You see this, for example, in countless films. The ultimate cowboy movie, Shane, works precisely this theme: Alan Ladd is the strong, silent type. His quiet strength is seen as weakness, until the bad guys push him too far. When he finally is goaded into fighting, he proves the strongest of them all. More recently, Kenny Rogers sold millions of copies with a hit recording, The Coward of the County, a song about a man who was considered a coward by everyone, until one day the bad men pushed him too far and he proved that he was, underneath his shy, weak exterior, the strongest of all.
There is something inside us that would like to see Christ in this sentimental way: the reluctant hero, The Coward of the County, Shane, the strongest man of all who is reticent about using his muscle … until he is pushed too far!
What is interesting however is that Christ never used his muscle in this way, even when he was pushed too far! No amount of goading, humiliation, accusations of cowardice and weakness (“If you are the Son of God, come off of that cross!”) turned him into that hero of myth who warms our hearts with a last minute vindication, proving that he was all the while superior. Jesus does not suddenly, after one final insult, turn upon his enemies and say: “That’s enough! I’ve had enough! Now you will find out who’s strong and who is a coward!”

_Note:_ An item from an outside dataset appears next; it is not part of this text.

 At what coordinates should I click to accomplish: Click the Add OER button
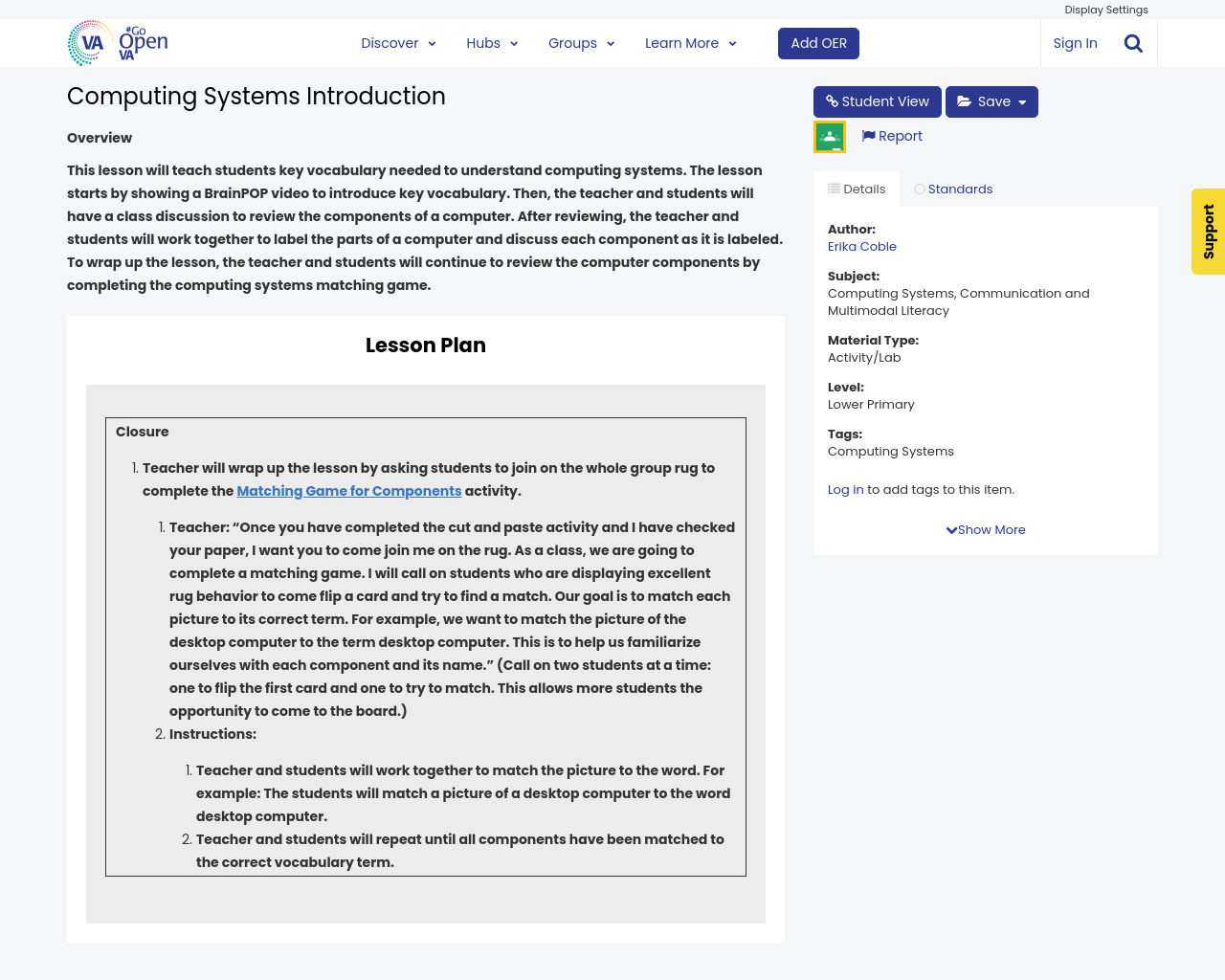(x=818, y=42)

His death didn’t warm any hearts and his vindication, the resurrection, initially didn’t either. Even his closest apostles didn’t understand. They, like us, wanted him to be that great hero, the Shane of Israel, who shows his power at the last moment and muscles his enemies into submission. Thus, even after the resurrection, when his disciples met him on the road to Emmaus, they were still lamenting about a story that didn’t end like Shane or like The Coward of the County.

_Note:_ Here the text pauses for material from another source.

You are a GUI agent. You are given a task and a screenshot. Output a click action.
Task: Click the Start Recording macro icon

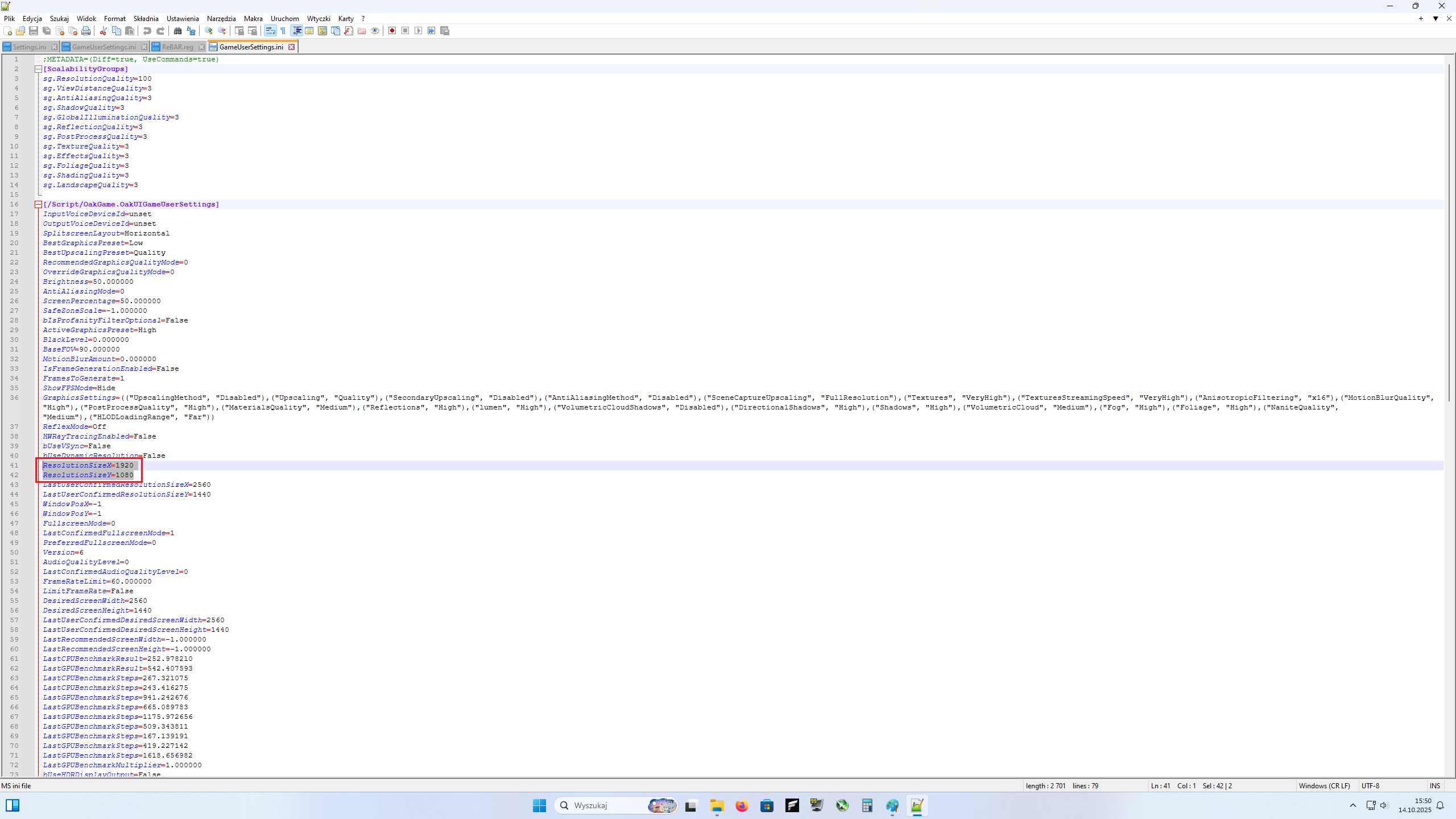392,31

Their hero had died without flexing his muscles, without showing at the end that he was the stronger. Now he was trying to explain it to them: “Wasn’t it necessary to suffer like that, to not use the world’s muscle power, to not confuse the ways of God with the ways of humanity?”
They hadn’t understood him earlier when he had said the same thing about the misunderstanding of older brother of the prodigal son: “Wasn’t it necessary that we should celebrate because your younger brother was dead and now he is alive.”
Yes, isn’t it necessary that God should love so lavishly? Isn’t it necessary that a God who is love beyond all measure and understanding should give himself over that freely? Isn’t it necessary that if you give yourself over freely, and mean it, you will sweat blood in a garden? Isn’t it necessary that fathers and mothers who truly love their children should have to put up with so much? Isn’t it necessary that God should not be as defensive as human beings, even when pushed by evil? Isn’t it necessary that God should approach us in vulnerability rather than muscle us into submission? And yes, isn’t it necessary that the power of God be tied to a wisdom, a love, and a patience that runs considerably deeper than our adolescent and sentimental understanding of it?